Growing up, there was a particularly prominent occurrence in my life, one which became so common that I considered it as inherent a part of my daily routine as showering or cleaning my teeth. It would always begin in the same way. An individual, often a complete stranger, would approach me to ask the same question:
‘What’s wrong with your hand?’
‘Broken,’ I would reply.
I cannot pinpoint exactly when it was that I determined to lie about my arm – to lie about myself – but I do know that this acted as a blueprint for all such exchanges thereafter. During my teenage years, these interactions with strangers, mostly other pupils at my school, occurred with such cyclic regularity that my never-changing response acquired a corresponding triviality. My ‘broken-arm’ falsity became second nature to me, and I was consumed by it.
Of course, my arm was not and never has been broken. I have a disability. Specifically, Hemiplegia, a form of Cerebral Palsy (CP) which prohibits motor function in the right side of my body. Though all areas of my right side are affected, it chiefly affects my arm. I cannot move my right wrist at all, and my fingers and thumbs are functionally useless. I live a near-exclusively one-handed life. In order to manage my CP, I must perform 30 minutes of daily stretches and occupational therapy, and I do everything – eating, dressing, typing, even driving – with the use of one hand. Physically, my CP is absolute and permanent, and therefore inescapable.
It is with this absoluteness in mind that my fixed response to strangers’ questions should leap out as a critical problem. My relationship with disability was one of contradiction.To me, disability was a powerful frustration, a clash between physical reality and performative fantasy, and it affronted me every moment of every day. On the one hand, I resolved to assimilate into my perceived notion of able- bodied normalcy, and on the other, I was prevented from doing so by my own body. This internal struggle has been more debilitating than my CP has ever been – a great irony that should illustrate the crisis that exists at the point in which physical and mental disabilities intersect.

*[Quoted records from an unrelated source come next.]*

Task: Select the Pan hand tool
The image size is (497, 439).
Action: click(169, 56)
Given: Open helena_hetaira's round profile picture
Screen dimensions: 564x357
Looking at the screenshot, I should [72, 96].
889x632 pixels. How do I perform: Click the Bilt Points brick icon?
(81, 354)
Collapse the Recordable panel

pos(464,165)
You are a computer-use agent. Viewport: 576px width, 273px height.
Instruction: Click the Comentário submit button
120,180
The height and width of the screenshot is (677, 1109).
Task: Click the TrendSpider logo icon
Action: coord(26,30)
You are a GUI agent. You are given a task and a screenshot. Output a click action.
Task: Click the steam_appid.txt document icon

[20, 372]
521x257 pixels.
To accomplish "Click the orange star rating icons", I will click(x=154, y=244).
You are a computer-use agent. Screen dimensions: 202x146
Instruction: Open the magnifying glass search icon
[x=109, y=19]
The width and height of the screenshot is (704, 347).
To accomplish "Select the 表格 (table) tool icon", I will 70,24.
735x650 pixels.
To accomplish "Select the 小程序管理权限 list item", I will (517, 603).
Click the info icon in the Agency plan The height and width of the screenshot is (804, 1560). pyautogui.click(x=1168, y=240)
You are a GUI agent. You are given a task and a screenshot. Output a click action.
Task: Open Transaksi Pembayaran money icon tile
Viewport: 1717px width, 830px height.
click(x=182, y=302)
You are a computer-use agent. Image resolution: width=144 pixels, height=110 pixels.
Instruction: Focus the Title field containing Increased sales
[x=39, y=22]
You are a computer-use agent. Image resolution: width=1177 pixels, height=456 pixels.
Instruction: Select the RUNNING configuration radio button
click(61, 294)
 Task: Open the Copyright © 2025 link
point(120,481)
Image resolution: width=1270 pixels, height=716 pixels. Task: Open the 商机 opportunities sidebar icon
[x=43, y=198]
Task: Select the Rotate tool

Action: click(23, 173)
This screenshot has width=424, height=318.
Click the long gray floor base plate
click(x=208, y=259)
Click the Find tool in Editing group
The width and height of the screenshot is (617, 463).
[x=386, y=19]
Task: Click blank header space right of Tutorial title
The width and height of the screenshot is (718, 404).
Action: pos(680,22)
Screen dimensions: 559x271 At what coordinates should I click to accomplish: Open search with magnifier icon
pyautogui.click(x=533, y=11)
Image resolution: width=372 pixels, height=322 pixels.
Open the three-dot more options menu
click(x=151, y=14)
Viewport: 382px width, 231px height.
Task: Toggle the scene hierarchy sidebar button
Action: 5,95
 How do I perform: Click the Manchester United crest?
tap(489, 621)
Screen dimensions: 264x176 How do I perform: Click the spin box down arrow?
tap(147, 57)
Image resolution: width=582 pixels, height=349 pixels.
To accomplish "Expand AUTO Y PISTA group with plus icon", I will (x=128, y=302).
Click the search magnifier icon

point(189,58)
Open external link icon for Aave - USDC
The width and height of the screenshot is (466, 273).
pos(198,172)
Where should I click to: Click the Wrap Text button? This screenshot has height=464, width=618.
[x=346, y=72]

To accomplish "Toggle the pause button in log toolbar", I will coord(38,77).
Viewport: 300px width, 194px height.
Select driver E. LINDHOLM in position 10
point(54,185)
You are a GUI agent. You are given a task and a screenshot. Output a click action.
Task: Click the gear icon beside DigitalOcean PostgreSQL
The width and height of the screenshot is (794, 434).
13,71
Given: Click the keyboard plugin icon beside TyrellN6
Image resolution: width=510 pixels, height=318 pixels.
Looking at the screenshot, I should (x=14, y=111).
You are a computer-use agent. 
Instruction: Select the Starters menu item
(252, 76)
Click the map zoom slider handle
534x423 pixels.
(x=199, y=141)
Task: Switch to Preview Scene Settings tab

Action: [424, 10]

The research on this intersection is unfortunately exiguous, but the studies we do have indicate the same conclusion, that there is an overwhelming correlation between physical disability and poor mental health, and between physical disability and suicide. Given my own turbulence when it comes to reconciling my CP with both myself and the world around me, this does not surprise me. I suspect that many individuals, especially other young people, have experienced that same internal fracture. In a world dominated by Instagram and the idealised images of body and form, the desire to hide away from the realities of disability is surely skyrocketing.
Change, then, is vital, and I believe this begins with familiarity. The irony of being the only physically disabled person in my family is that, of all my relatives who live with me, I am the most in the dark about what my CP actually looks like. Up to my mid-teens, I was the only disabled person I knew, and I rarely saw people with Hemiplegic CP in TV or film. Accordingly, I was as unfamiliar with my disability as anyone might be. As a result of this, I developed a warped sense of who I actually was, and any glimpse I caught of my own disability horrified me. I remember very distinctly grimacing at a clip of myself performing the choreography to
Supercalifragilisticexpialidocious in a school musical – with determined grit, but limited accuracy! Henceforth, I decided never to look at myself on camera, or even fully in a mirror, again. This was a mistake. In refusing to look at the reality of my existence, I was refusing to acknowledge my existence full-stop, and the resulting mental strain followed near instantaneously.
The solution is to engineer familiarity with disability in as stark and open a way as possible. If we acknowledge disability with frankness and care, then we hold hope to normalise it, and to provide disabled people with greater security to accept and embrace themselves fully.
The question about my arm, formerly a staple of my teenage years, is no longer a common feature of my day-to-day life. Indeed, it is my experience that this enquiry has been altogether abandoned and replaced with total silence. One time last year, whilst living in student halls, I brought up my CP in group conversation. One of my friends stayed quiet through its duration, and later told me that they had realised upon meeting me that there was something wrong with my arm, but that they did not want to make me uncomfortable in asking me about it. They decided to leave it unacknowledged. This was done with noble intentions, but ultimately it is this line of thinking that exacerbates the problem, blocking the familiarity that is key to extinguishing the issue of self-acceptance in the disabled community.
I would urge all able-bodied people with disabled friends to seek them out and ask questions about their physicality and experiences. There’s a collective sense that doing so is unacceptable or rude, but I think you might find that we are incredibly eager to share our stories with anyone who might be curious. My disability is not going away. For the people around me to accustom themselves to it completely seems far more appropriate than sweeping awkward questions under the rug. And to other disabled people, I would encourage you to open up not just to others but to yourselves about your own experiences with disability. The battle between physical disability and mental health is multi-faceted, and victory will not occur overnight. But it is a process that we all, able-bodied and disabled alike, have a responsibility to cultivate.